I mentioned Rich Roll’s Podcast in a recent post and promised to write about him. I found out about him through his book Finding Ultra. I love this kind of comeback story. Alcoholism destroyed Rich’s career as an elite swimmer at Stanford. After some hard years, he recovered from that and was a successful entertainment lawyer in LA, with a wonderful wife and family. His second wake-up call, after maintaining sobriety for years, was when he had trouble climbing the stairs of his house after yet another night bingeing on crappy food. He had visions of not being there to see his young daughter grow up.

So now he cleaned up his diet, becoming whole-food plant based after some experimentation, and also started getting back into shape. He discovered triathlon, of which he was already talented at the swimming leg. Wanting a bigger challenge he skipped right past the Ironman distance to Ultraman, double the Ironman distance.
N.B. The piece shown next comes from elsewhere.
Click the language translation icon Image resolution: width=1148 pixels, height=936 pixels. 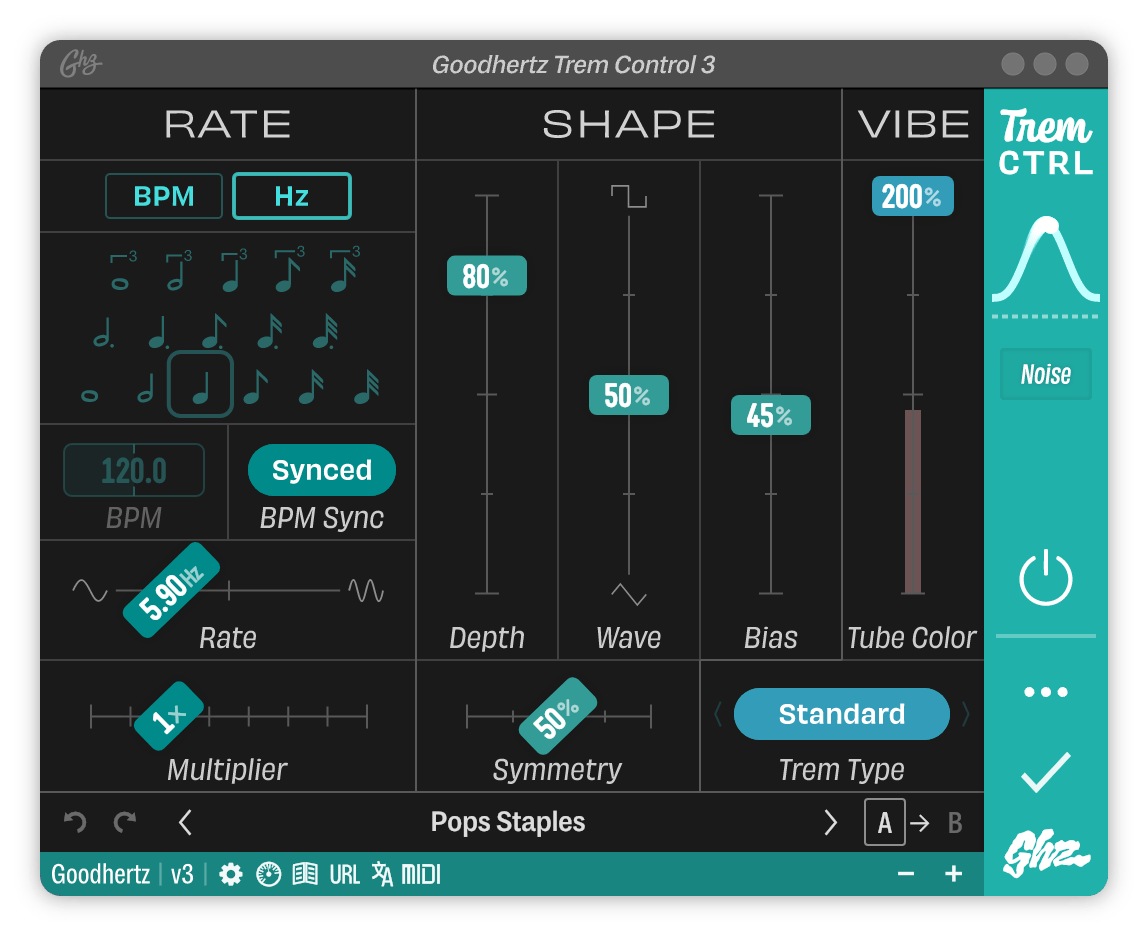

This is a very serious challenge indeed, but after that his friend Jason conceived of an almost unheard challenge, the “Epic5”, ironman distance triathlons on consecutive days on different Hawaiian islands, with all the logistics of traveling in between. This is supported by one crew member, Rachael, although locals pitch in to help on each island. He credits his plant-powered diet to faster recovery during his training and these epic adventures.

This is all a very fascinating read, highly recommended. Rich has gone on to establish a very successful podcast on which he has interviewed many fascinating people on various topics including motivation and healthy eating and lifestyle. I have discovered multiple good authors on the podcast, including Dr. Cyrus Khambatta and Robby Barbaro who wrote Mastering Diabetes. I often enjoy watching episodes while spinning away on my stationary bike. Rich and his multitalented wife Julie (Yoga teacher, artist, and chef) also wrote The Plantpower Way cookbook. You can find out more about all this on his website.

The challenges described in Finding Ultra may seem beyond crazy, but we can all find what works at our level to inspire us. I like reading stories like this because they stimulate me to find a challenge that stretches my reach.